19:31:18 <ianw> i really want to get back to nodepool builder from containers very soon
19:32:14 <clarkb> ianw: is that running on the nodepool side's testing yet?
19:34:05 <ianw> ummm ... not sure
19:34:47 <clarkb> no worries, was just curious
19:34:54 <clarkb> #topic General Topics
19:35:23 <clarkb> I/we have been semi formally pushign on getting rid of Trusty once and for all the last few days
19:35:26 <ianw> (re: nodepool yes we have container tests merged)
19:36:05 <clarkb> I've been working on a static.openstack.org replacement which needs a new gerritlib release which I'll push after the meeting
19:36:19 <fungi> status not static, right?
19:36:20 <clarkb> once that is in I half expect it to be functional, I'll confirm that then update dns
19:36:24 <clarkb> er yes status.
19:36:49 <clarkb> As part of this I realized we have a lack of testing around jeepyb and gerritlib so I've been working on a new job this morning to do an integration test with a running gerrit
19:37:17 <clarkb> this should give us a lot more confidence in jeepyb and gerritlib changes which are likely to become important as we tool up some of the opendev self serve stuff. If nothing else we can reuse the test platform and build different tools
19:37:40 <clarkb> I'm close to having that stack ready for review and will bring it up after the meeting once I have the ready for review commits pushed
19:37:51 <clarkb> ianw: any progress on static?
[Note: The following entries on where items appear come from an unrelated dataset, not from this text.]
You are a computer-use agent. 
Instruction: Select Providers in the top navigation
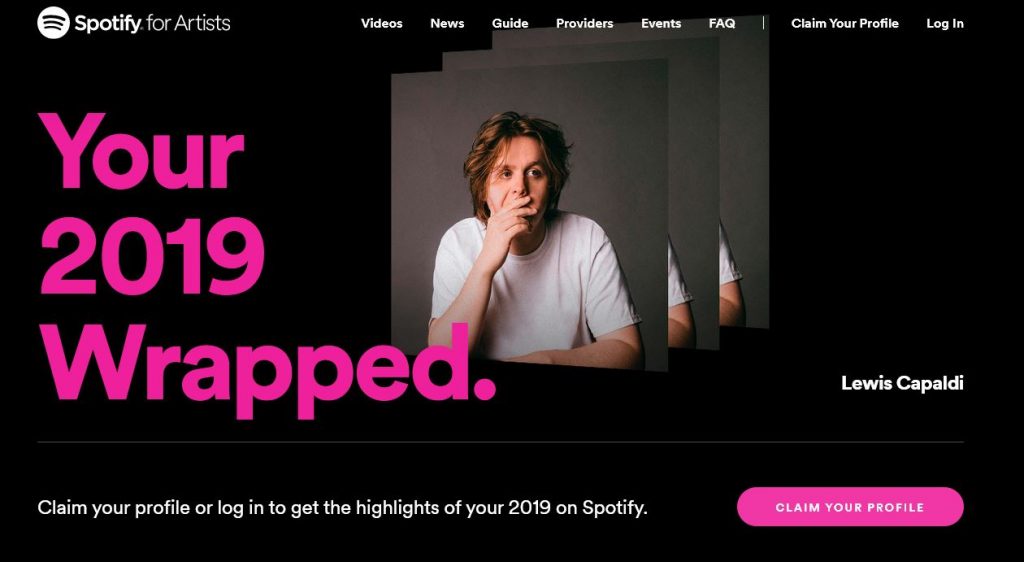pos(584,23)
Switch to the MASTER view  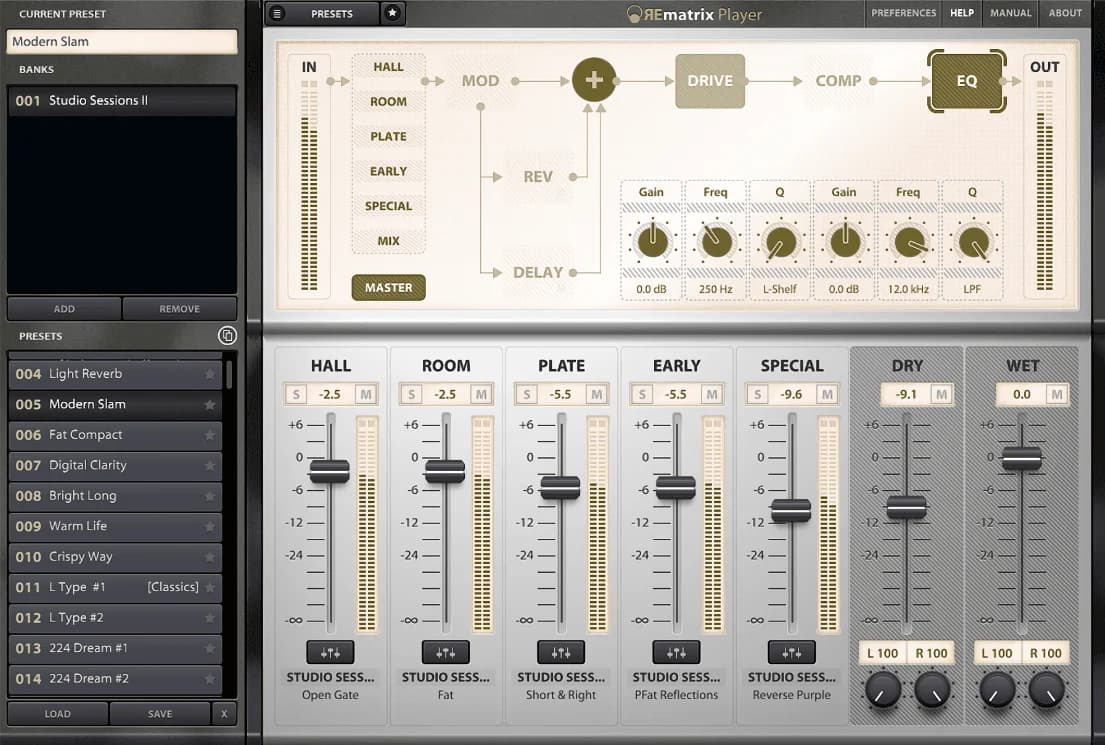[x=388, y=287]
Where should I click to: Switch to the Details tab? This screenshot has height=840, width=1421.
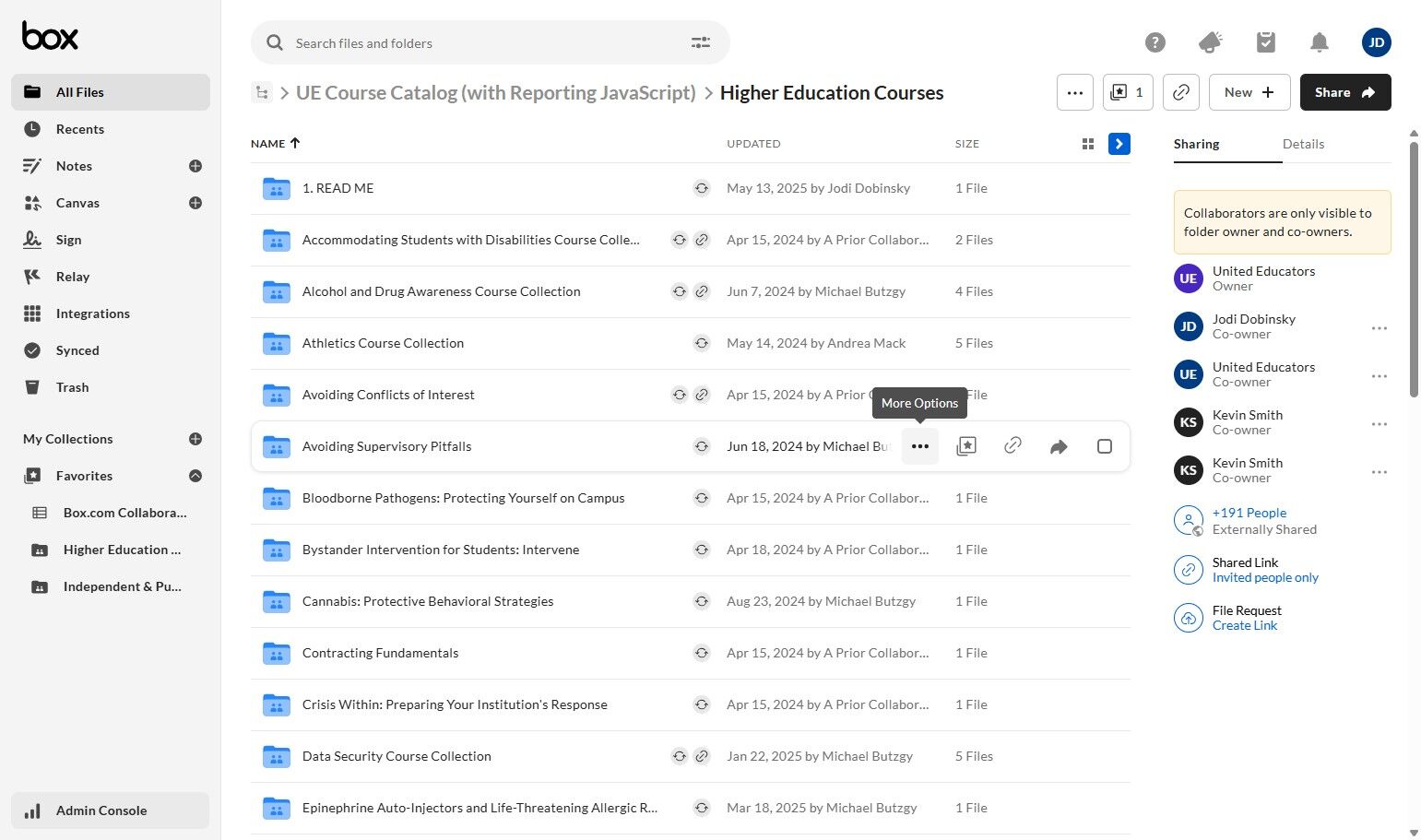(1303, 144)
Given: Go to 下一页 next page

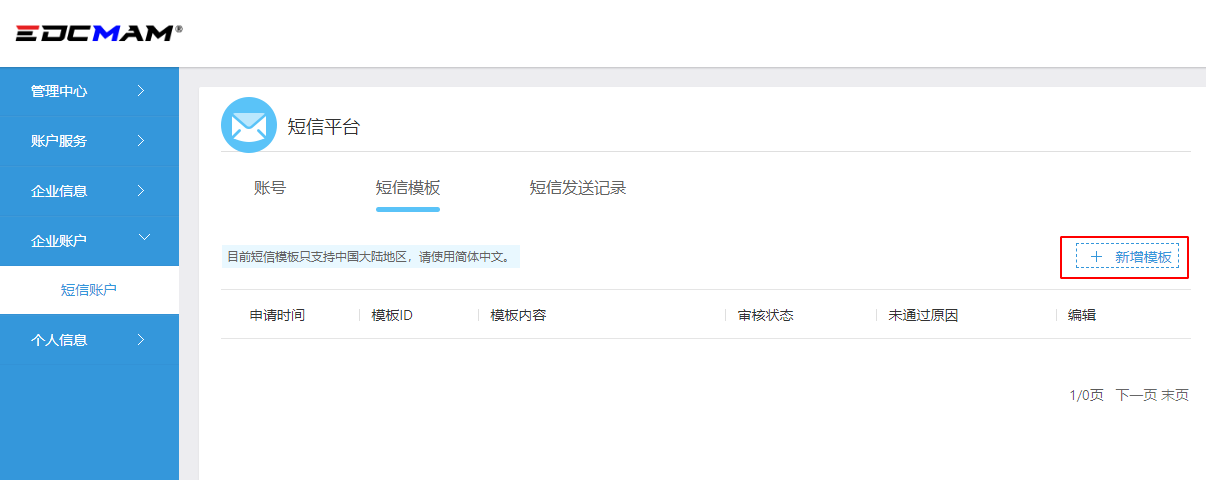Looking at the screenshot, I should coord(1135,395).

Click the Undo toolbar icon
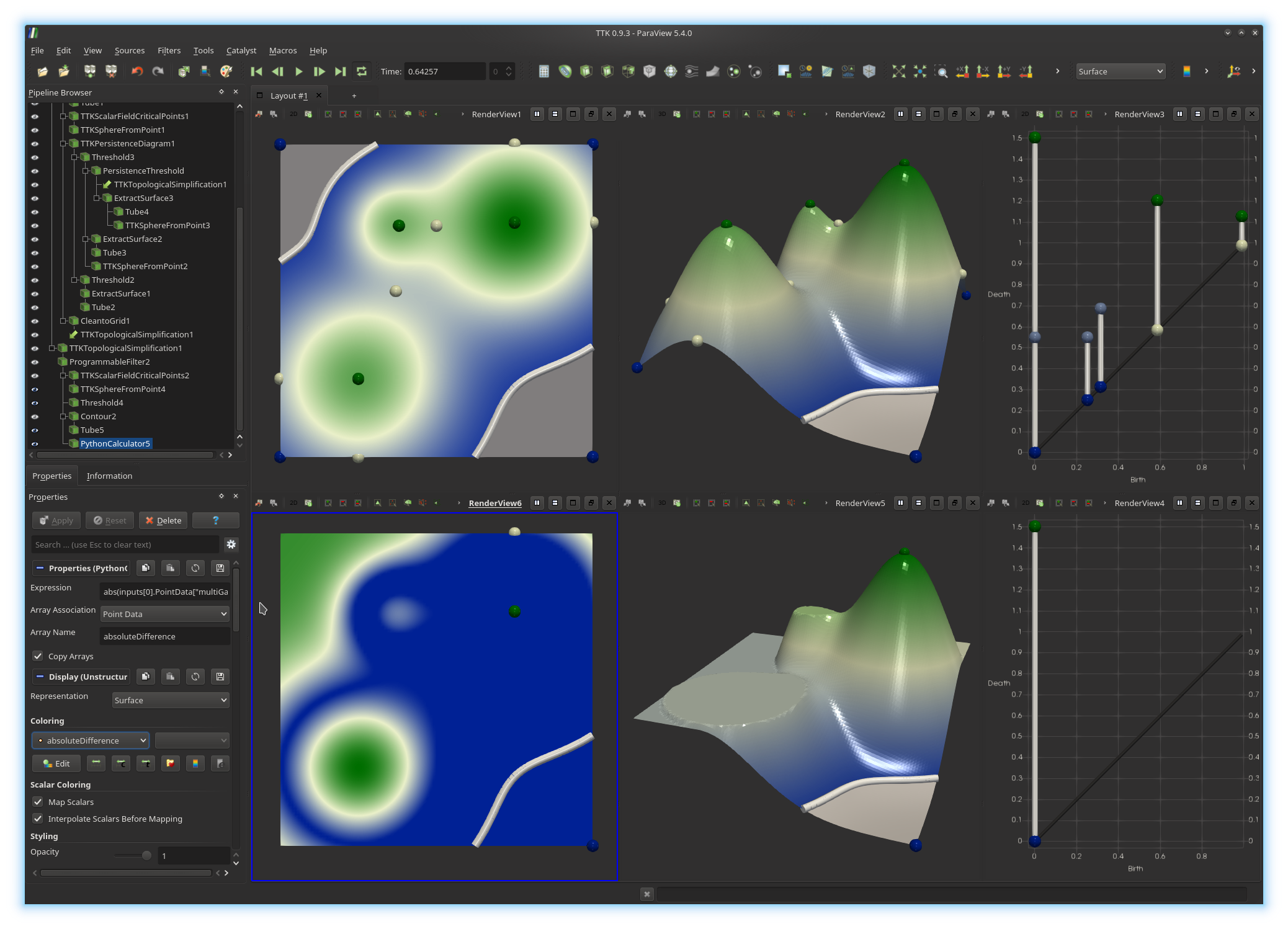[x=137, y=71]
I think the change to add the host landed yesterday
19:38:19 <ianw> if i could get some eyes on
19:38:28 <ianw> #link https://review.opendev.org/704523
19:38:43 <ianw> hit a small snag deploying openafs
19:39:05 <ianw> but, after that, we should be able to test out governance and security sites with local host updates
19:39:33 <ianw> if we're happy, we can switch dns at some point after that
19:39:58 <ianw> with that POC the other bits should proceed quickly as we get them published to afs
19:40:34 <clarkb> sounds good, I'll review that after the meeting
19:40:50 <clarkb> wiki was the other big host in this list, fungi have you had a chance to psuh on it yet?
19:41:08 <fungi> unfortunately no. trying to get freed up to do that today
19:41:14 <clarkb> ok let us know if we can help
19:41:26 <zbr> can i add something about our static websites?
19:41:30 <fungi> have to run some errands after the meeting and will then figure out where i last left off
19:41:34 <clarkb> zbr: sure
19:41:59 <zbr> we should enable google site tools in order to know who is linking to us and be able to reindex quickly when we update stuff
19:42:15 <zbr> or find links that are broken
19:42:44 <ianw> that's usually dropping a randomly named html file in the root, right?
19:42:46 <zbr> enabling it requires only some kind of site verification, no JS mess is needed.
19:42:49 <zbr> exactly
19:43:09 <corvus> i don't think that's something that the infra/opendev team needs to do
19:43:14 <zbr> when zuul docs got broken I raised https://review.opendev.org/#/c/702888/ fro enabling it.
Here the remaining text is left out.